While laser treatments use light to destroy the hair follicle, and they’re most effective for dark hair, electrolysis can be used by a lot more people and delivers more permanent results, but it’s not immune to complications.

Discover the pros and cons of electrolysis hair removal, which can be used safely on plenty of areas, from the face to your thighs. While it doesn’t guarantee 100% efficiency, electrolysis is definitely your best chance of getting rid of unwanted hair.

Pros of Electrolysis Hair Removal

While laser hair removal is temporary, electrolysis can actually be permanent, because the hair growth center in each follicle is destroyed. It’s the only “permanent” hair removal method approved by the FDA, and it has plenty of advantages over every other cosmetic treatment with the same purpose.

Proven Track Record

One of the biggest pros of electrolysis hair removal is the fact that it’s actually permanent, and yields good results for most of those who try it. As long as you make sure that you’re actually getting electrolysis and you’re not being fooled into paying for a treatment with the less permanent electric tweezers, you’ll probably get rid of most or all unwanted hairs.

Works for Most Hair and Skin Types

While laser hair removal doesn’t provide results for fair-skinned people with light hair or for those with dark skin, one of the most important pros of electrolysis hair removal is that it lacks that type of constraints. It can work for any skin or hair color, as long as each hair follicle is penetrated with the electrolysis needle.

More: How Permanent is Laser Hair Removal

It Can Use More Than One Method of Killing the Hair Follicle

There are three main types of electrolysis used in hair removal. Thermolysis uses alternating currents to heat the hair follicle and basically fry it beyond the possibility of healing. Galvanic electrolysis, the oldest method uses a direct current to kill hair growth, and you can also get a mixture of the two techniques for better results.

It’s Performed by a Licensed Professional

It’s up to you to check that you’re being treated by a licensed electrolysis professional, but one of the pros of electrolysis hair removal is that being performed by a specialist greatly reduces the risk of side effects.

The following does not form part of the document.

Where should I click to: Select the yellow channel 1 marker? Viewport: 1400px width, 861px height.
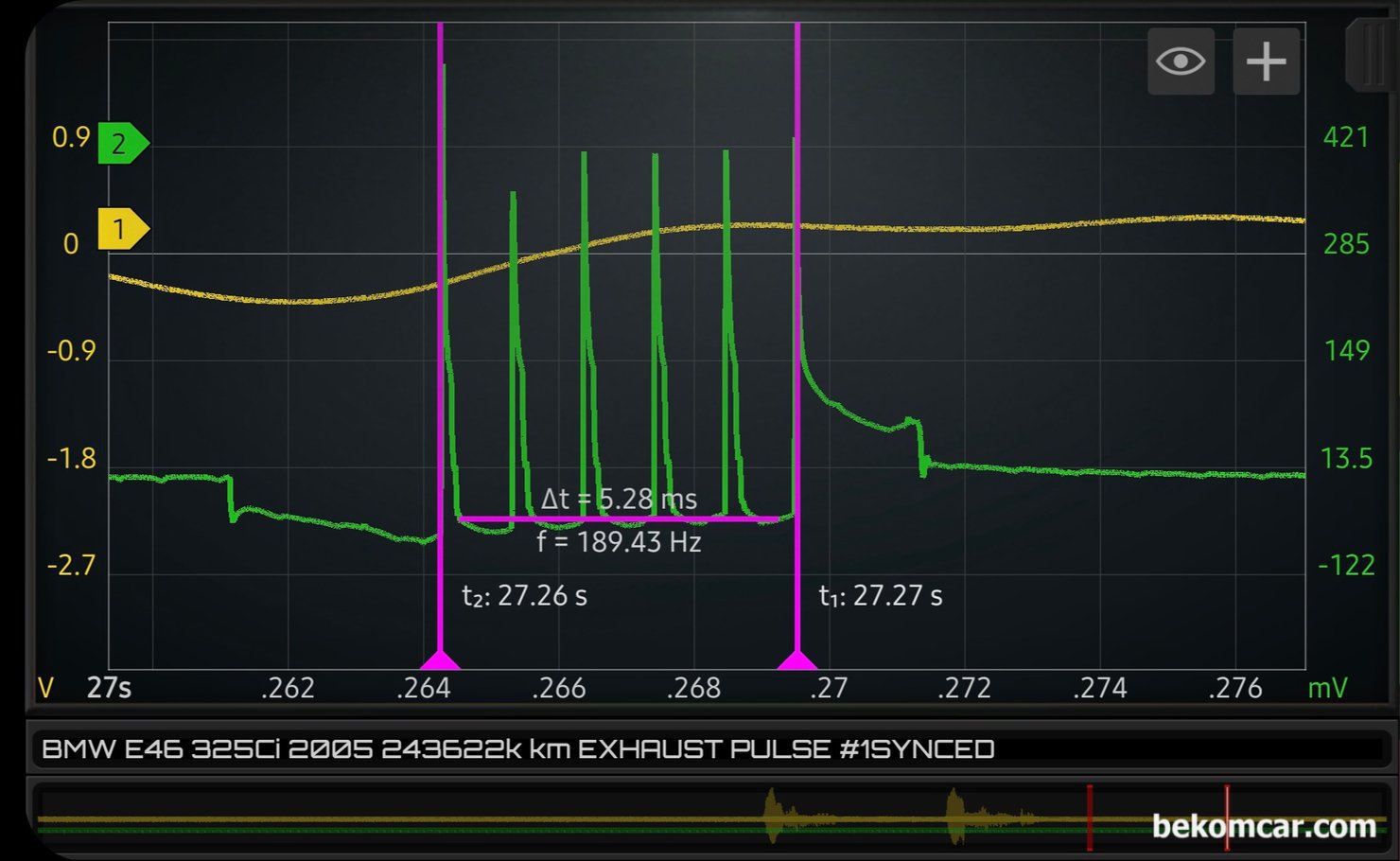pyautogui.click(x=122, y=229)
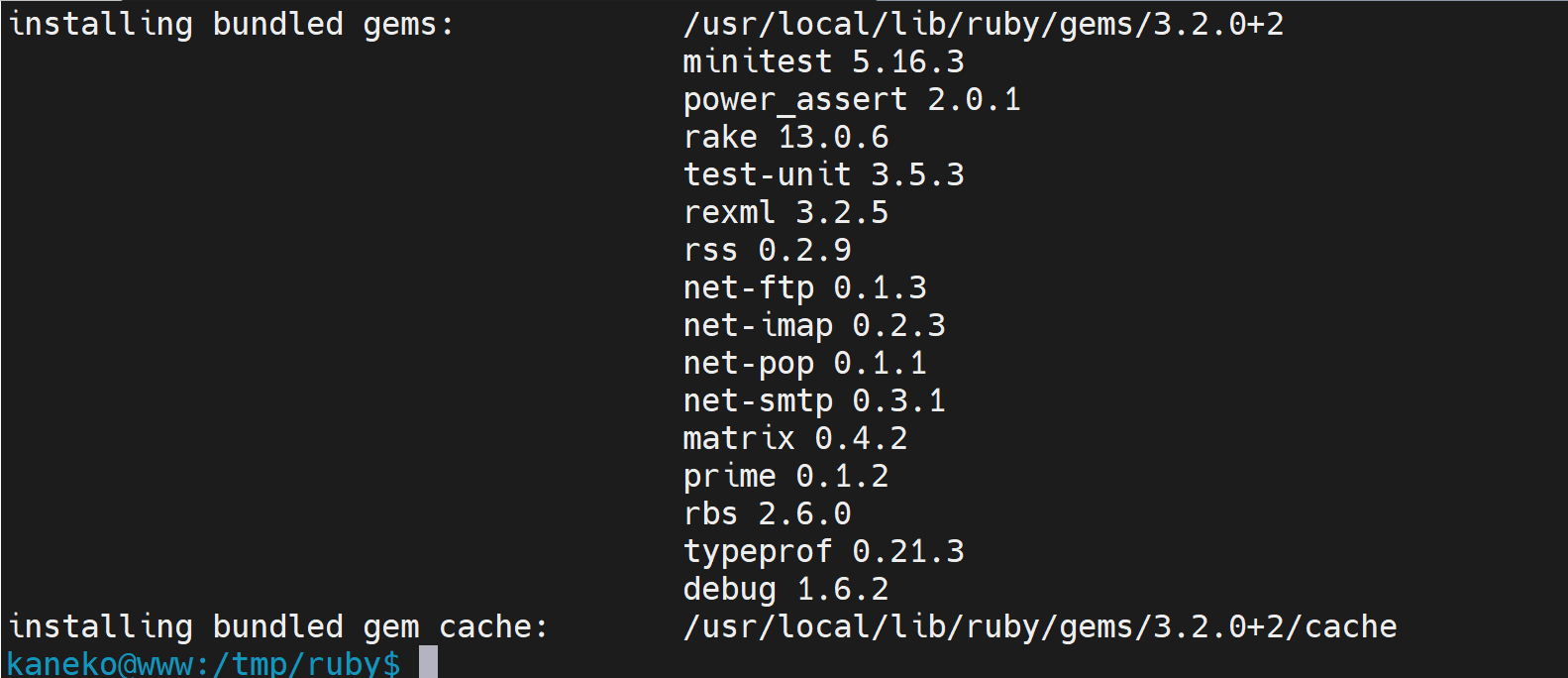Click the rake 13.0.6 line
Image resolution: width=1568 pixels, height=678 pixels.
(785, 137)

Cons of Electrolysis Hair Removal

While this hair removal method does deliver the best results you can expect from any treatment, it does have a few drawbacks as well.

Can Be Painful

The level of pain experienced during the process has been greatly reduced thanks to new technologies, letting you feel no more than a tingling sensation. Even if the process is painful, and takes longer than laser hair removal, you can use topical anesthetic creams to numb the pain.

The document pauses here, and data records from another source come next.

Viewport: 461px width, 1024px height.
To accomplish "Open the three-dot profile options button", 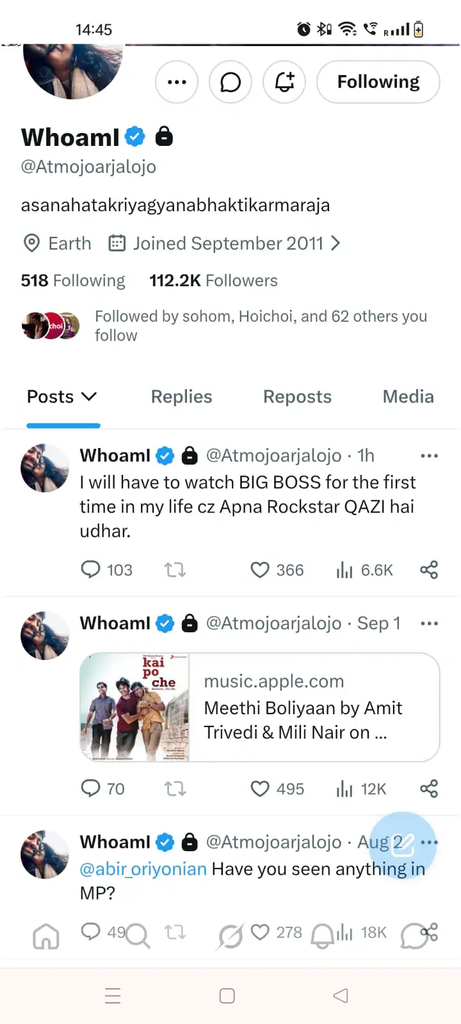I will tap(176, 82).
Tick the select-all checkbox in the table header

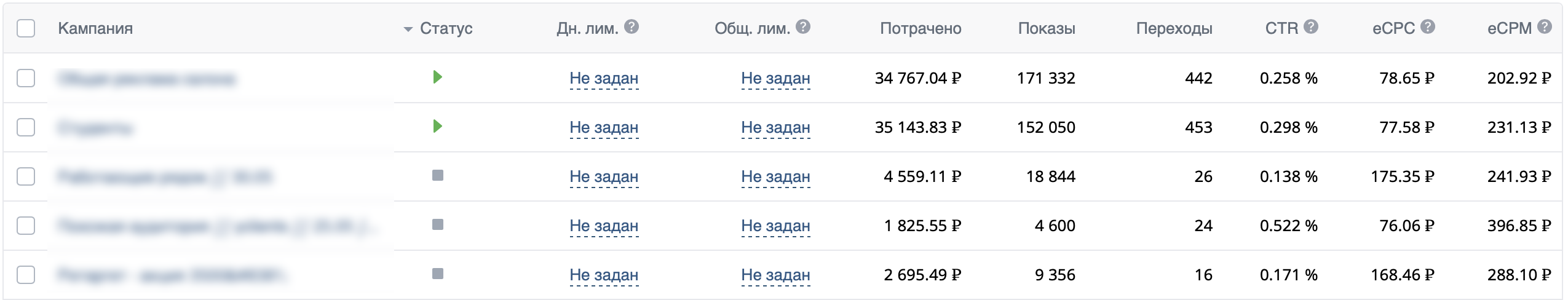(x=26, y=29)
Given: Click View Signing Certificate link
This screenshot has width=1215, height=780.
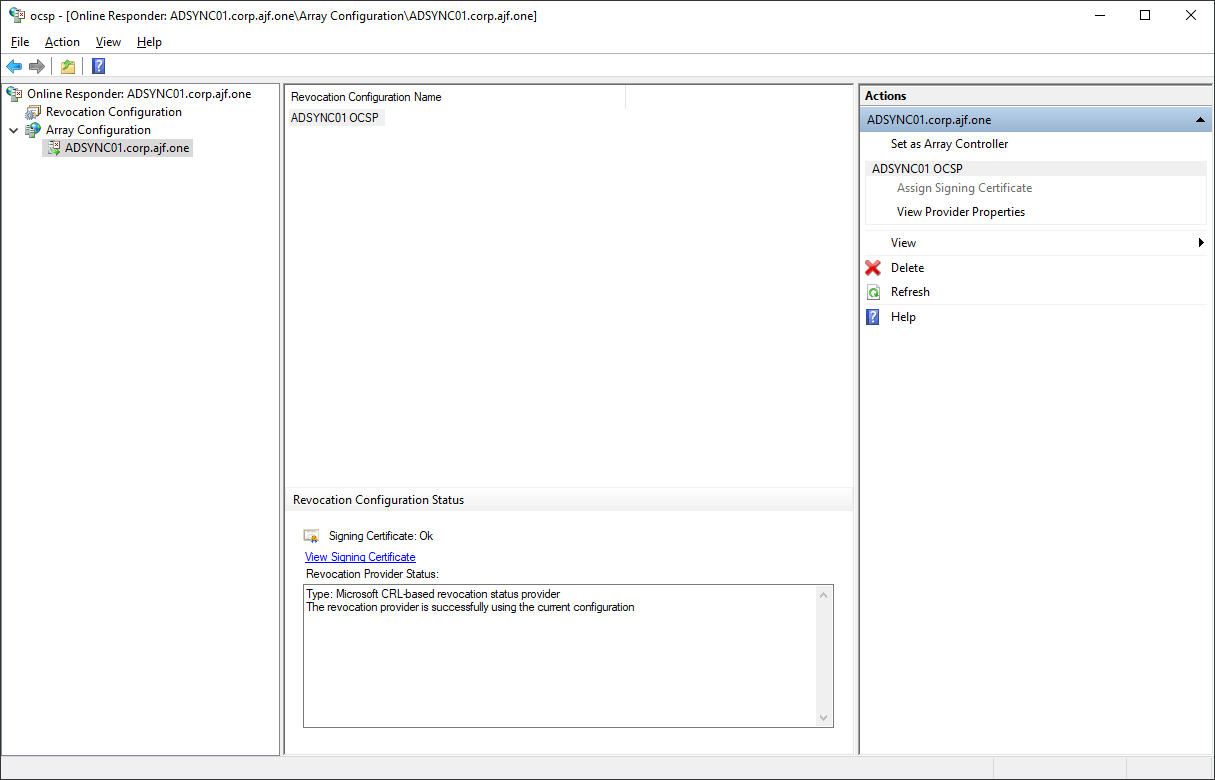Looking at the screenshot, I should pyautogui.click(x=359, y=557).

Takes Time to Achieve the Desired Results

One of the major cons of electrolysis hair removal is that it’s slow. Since each hair follicle needs to be treated independently, you might need between 15 to 30 sessions for a small area to be completely hair free and the electrolysis session length can vary between 15 and 60 minutes.

Can Be Costly

While each treatment session costs much less than laser treatment, you’ll need more sessions for electrolysis hair removal, so expect to pay hundreds of dollars for small areas and thousands for bigger ones.

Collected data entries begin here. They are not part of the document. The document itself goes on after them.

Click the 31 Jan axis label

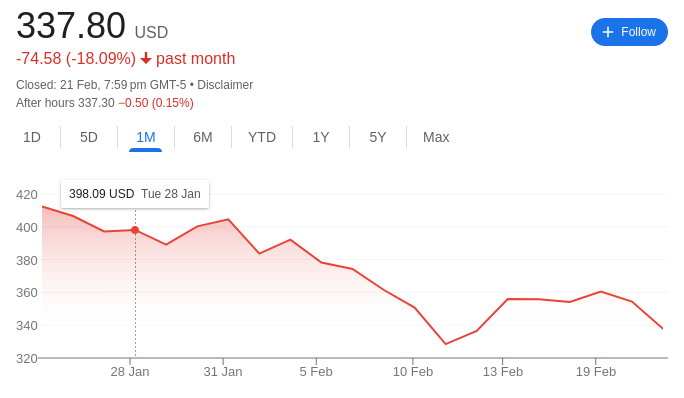pyautogui.click(x=223, y=371)
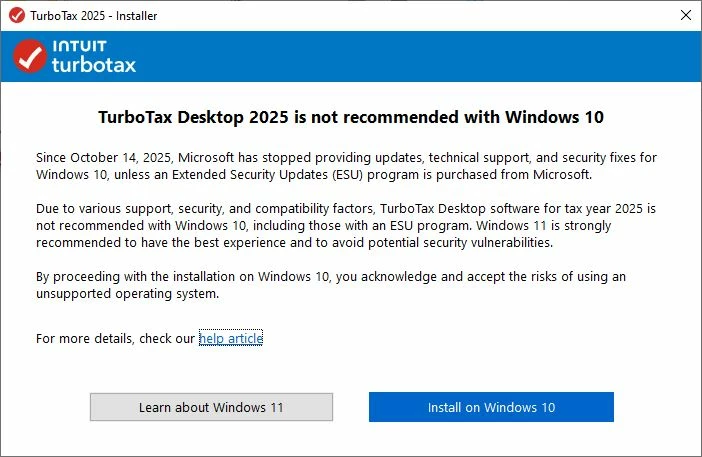702x457 pixels.
Task: Click the 'Windows 11 is strongly' phrase
Action: coord(543,226)
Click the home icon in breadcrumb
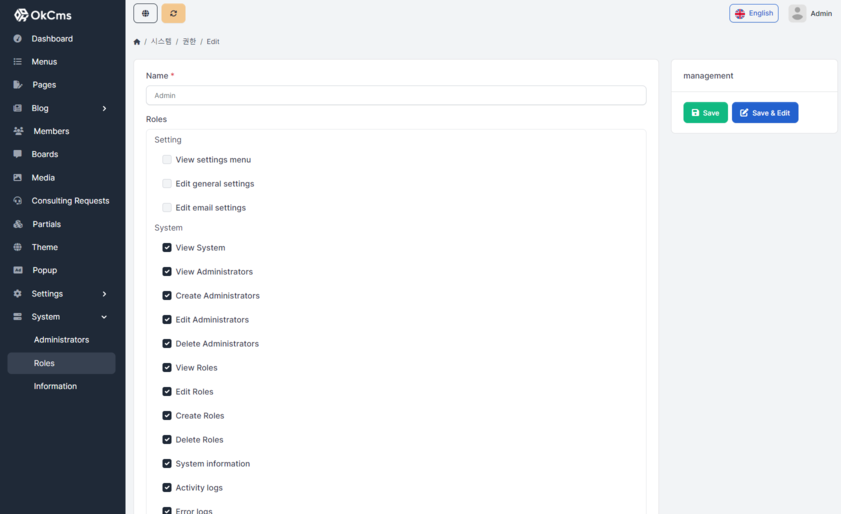This screenshot has height=514, width=841. point(137,42)
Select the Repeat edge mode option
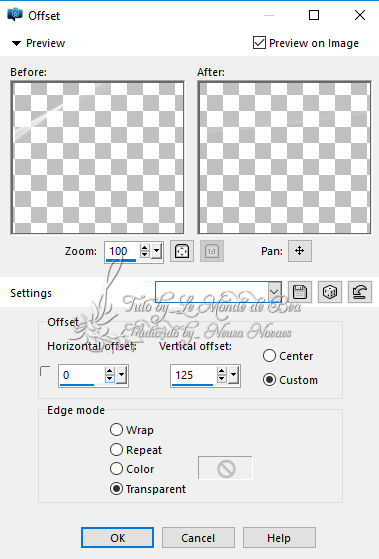 click(116, 450)
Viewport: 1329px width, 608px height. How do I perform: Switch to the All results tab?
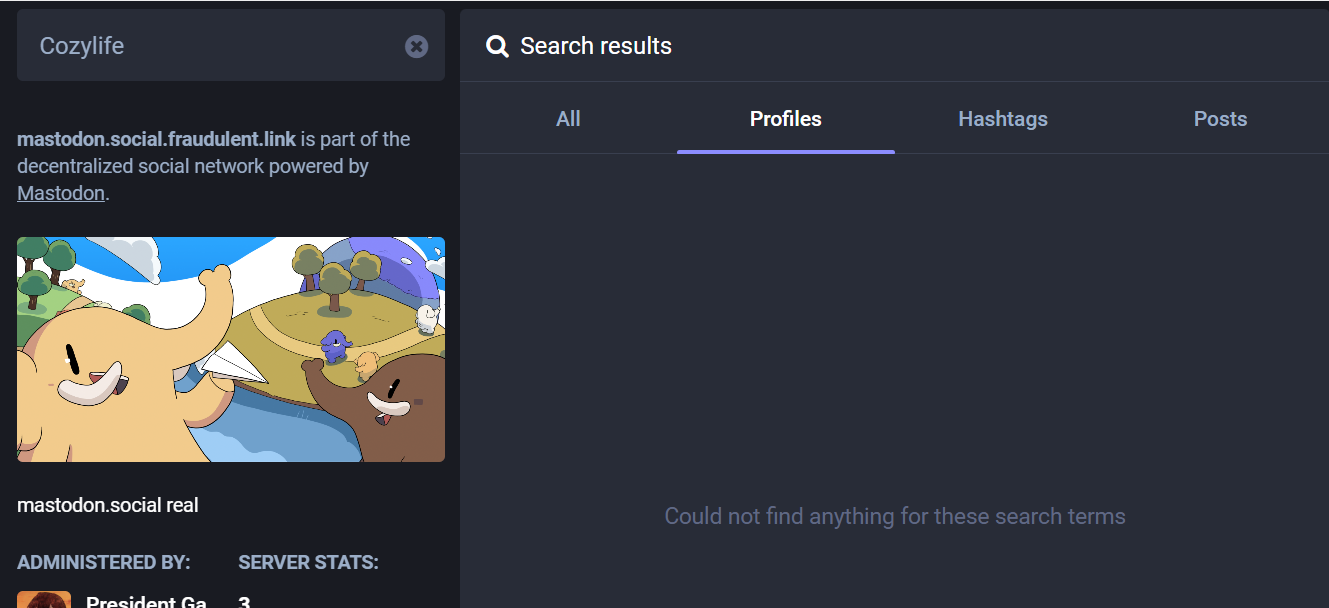coord(568,119)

It Isn’t Complication Free

The hair removal process is usually effective for each follicle, but one of the biggest cons of electrolysis hair removal is that not every follicle is treatable. Some may be bent or misshapen, especially in area when you’ve been removing hair with other methods for a long time.

Can Have Unwanted Side-Effects

While most people react well to electrolysis, when the procedure is performed by anyone else than a licensed practitioner, there’s a risk of skin discoloration, along with burning and irritation. Redness in a treated area is usually temporary.

It’s Not 100% Efficient

One of the biggest cons of electrolysis hair removal is that you only get rid of the treatable hair. That’s why you need many sessions, in order to catch each hair in its growing phase in order to permanently kill its growth. As for the untreatable ones, you may still have to handle a few stray hairs yourself.